Have you had any work done at a garage recently?

Try tightening the adjuster a good few turns but make sure there is some free play at the pedal end when you have done.

If you have to have a new cable they are available from Motor Factors and not too expensive.

JohnW


----------



## BillCreer (Jan 23, 2010)

If the cable has snapped and you can't disengage the clutch to put your vehicle in gear then it is worth knowing that if you need to move the vehicle you can do the following:-
Switch the engine off.
Engage 1st or reverse gear.
Take the brakes off.
Turn the starter motor on the key.
There is enough power in the starter motor to move the vehicle and usually start the engine.
It can save your life if you are stuck in the middle of a busy junction or train crossing.


----------



## jeffro (Jan 13, 2009)

*clutch*

coming home from spain a few years ago i had the same thing happen the pedal got lower and lower until i couldnt select the gears turned out to be the bracket that held the cable bending on the gearbox end


----------



## Wizzo (Dec 3, 2007)

*Re: clutch*



jeffro said:


> .... turned out to be the bracket that held the cable bending on the gearbox end


Now that could be a distinct possibility. I don't recall the bracket being flimsy but....

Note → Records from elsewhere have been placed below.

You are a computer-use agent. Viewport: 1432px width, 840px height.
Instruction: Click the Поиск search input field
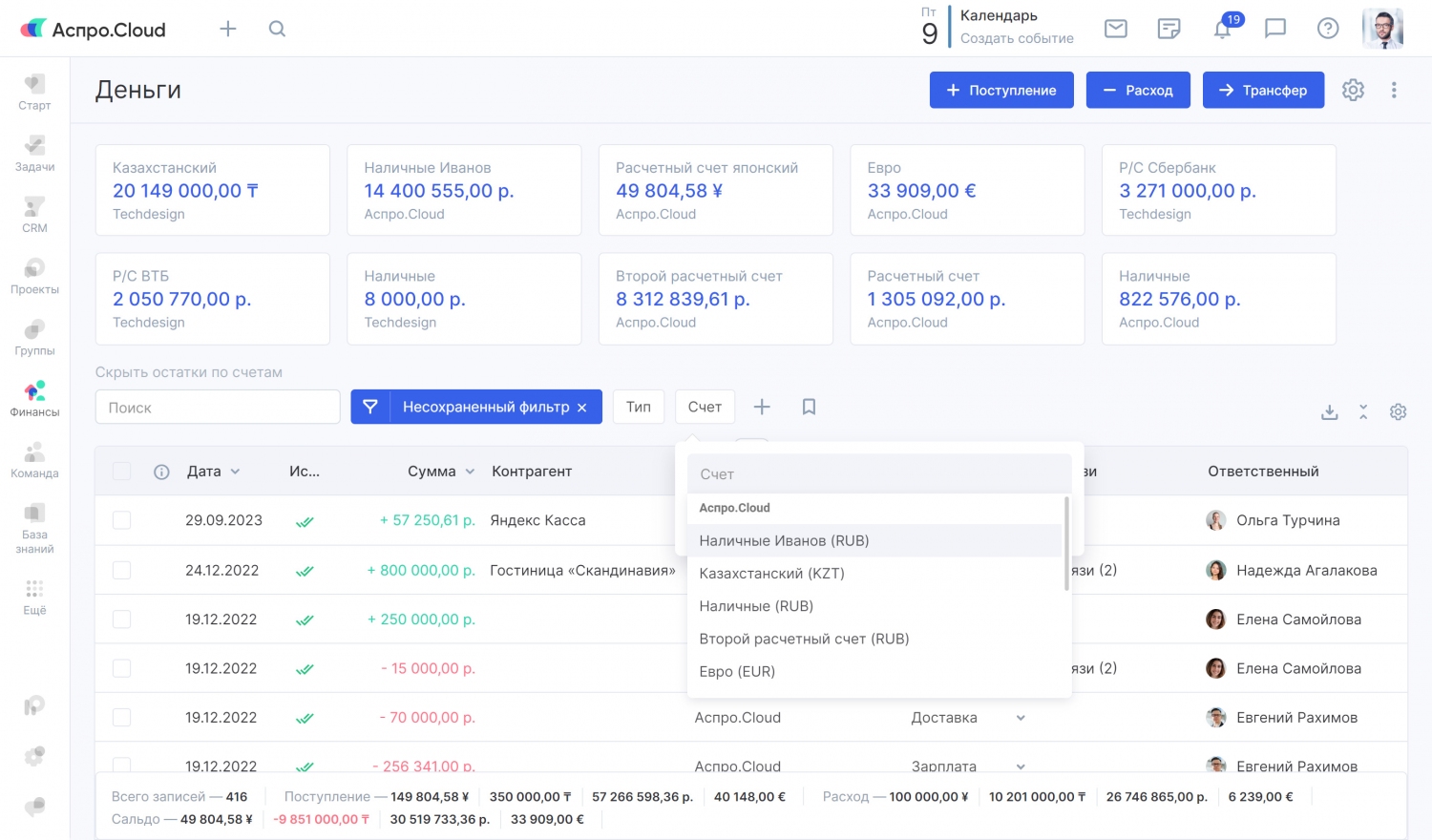pos(218,408)
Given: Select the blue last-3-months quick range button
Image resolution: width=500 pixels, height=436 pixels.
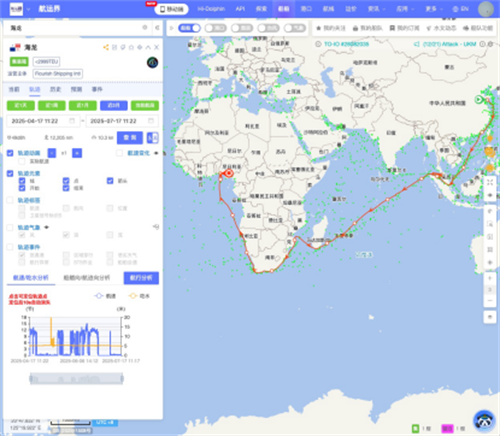Looking at the screenshot, I should [114, 105].
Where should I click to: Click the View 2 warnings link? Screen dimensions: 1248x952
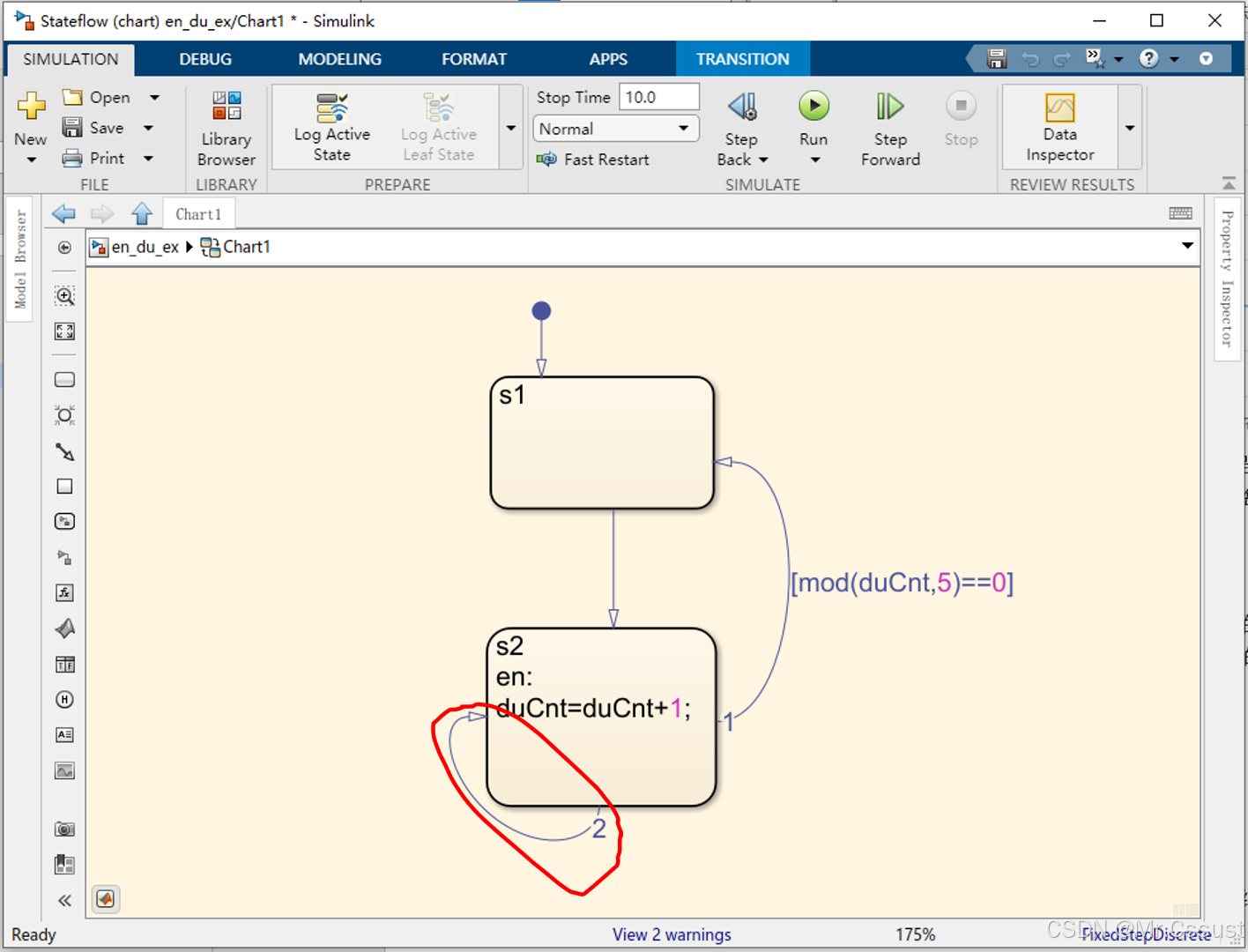(672, 934)
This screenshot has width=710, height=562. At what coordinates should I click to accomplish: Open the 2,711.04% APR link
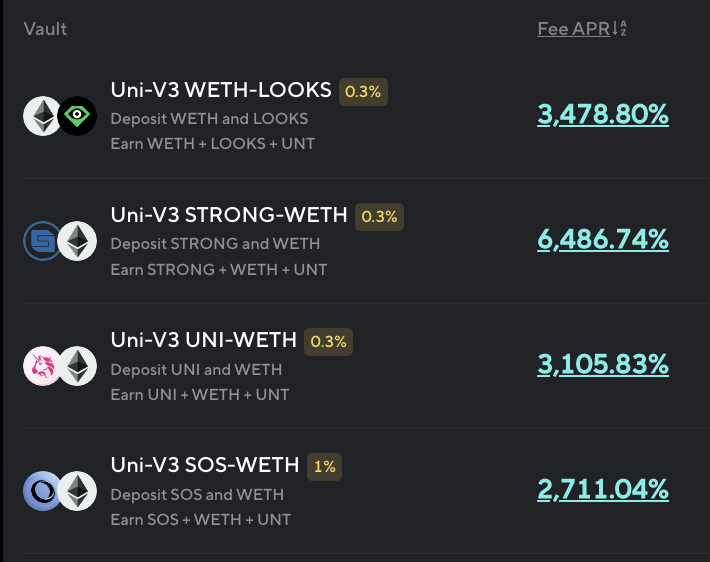coord(603,490)
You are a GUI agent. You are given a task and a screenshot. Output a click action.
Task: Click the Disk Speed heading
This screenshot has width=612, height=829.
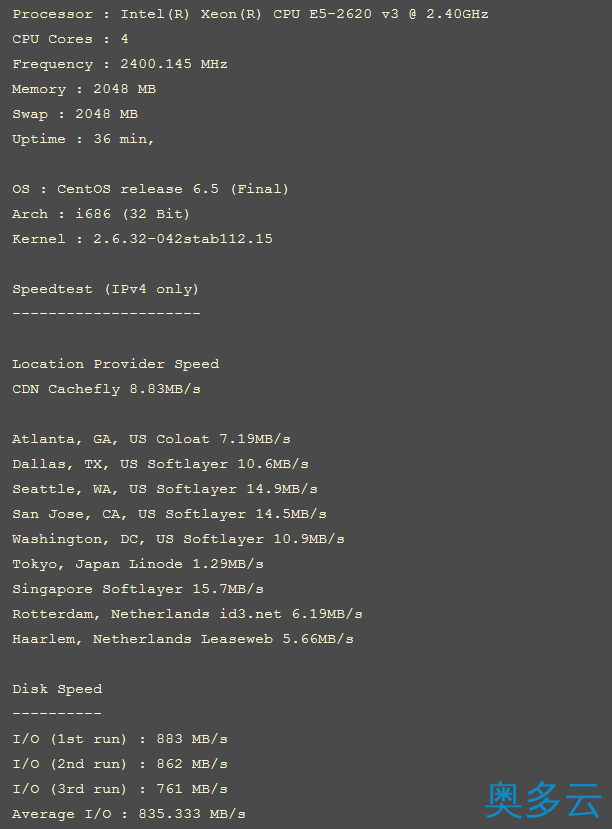pos(57,689)
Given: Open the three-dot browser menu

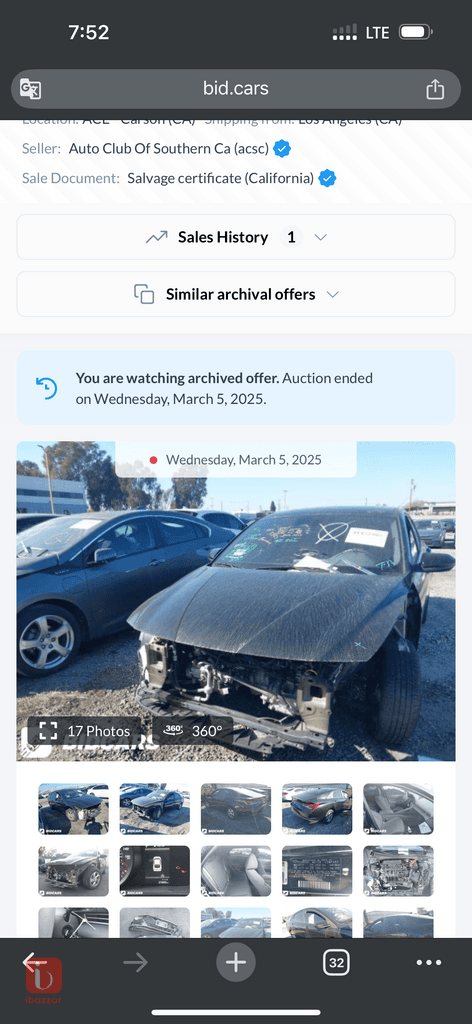Looking at the screenshot, I should 429,962.
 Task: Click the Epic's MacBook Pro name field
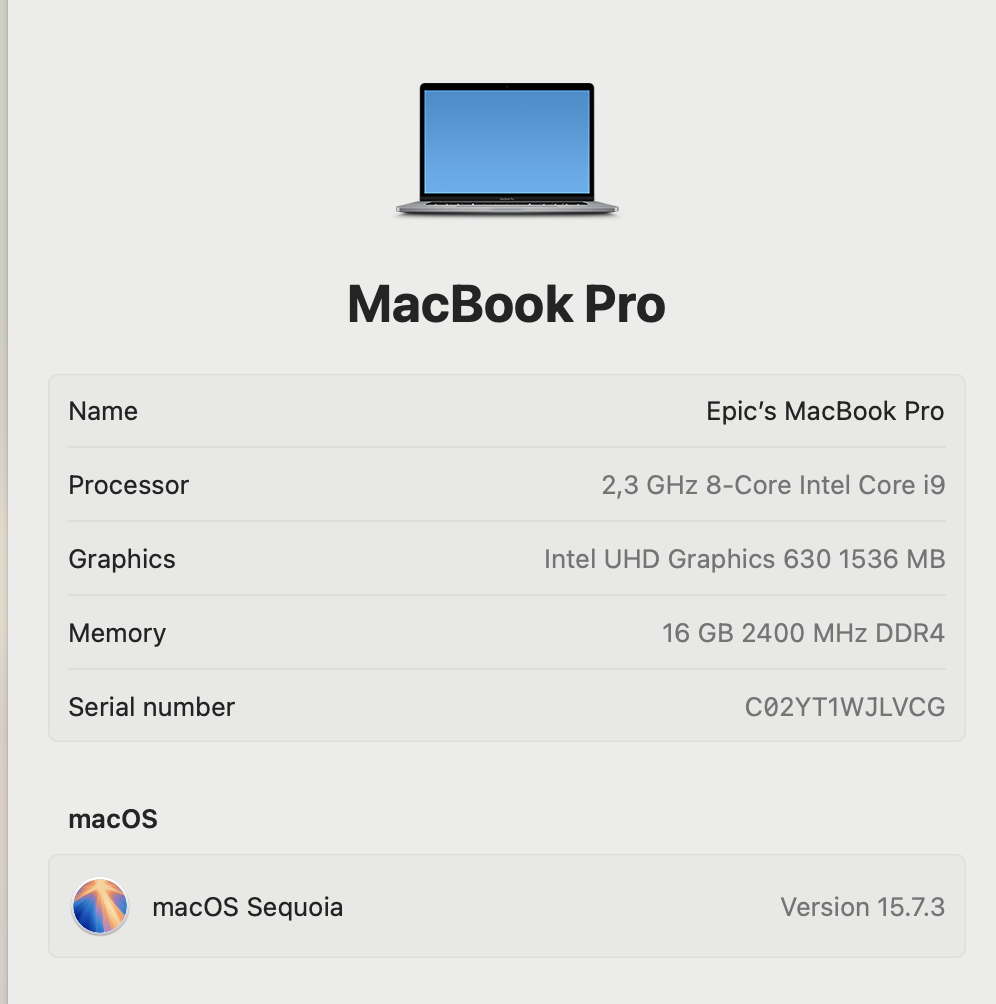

If that has happened then it would give all the problems listed.

JohnW


----------



## Kiwee (May 9, 2012)

well got it mobile again by adjusting the cable quite a bit. clutch now grabs near the top but at least mobile. can now get to the mechanic to get his opinion as to whether cable actually needs replacing. 
thanks to all for responses.
wayne


----------



## erneboy (Feb 8, 2007)

Grabbing near the top of the pedal travel sounds as though it's adjusted too far. Be careful with it, you could induce slip if so and end up wrecking the clutch. Good luck, Alan.


----------



## Kiwee (May 9, 2012)

erneboy,
many thanks for the advice. have backed it off about 6mm and now grabbing lower down.
wayne


----------



## rosalan (Aug 24, 2009)

A couple of years ago I had the same problem and even had the clutch adjusted until it worked again, When later in Spain I put my foot on the clutch a weld gave way and the pedal fell off. It was seemingly bending for some time at a weld, hence the adjustment, then finally broke off altogether.
Just another possibility worth a glance; it was welded together in Spain but shortly after, the clutch had to be replaced.

Alan


----------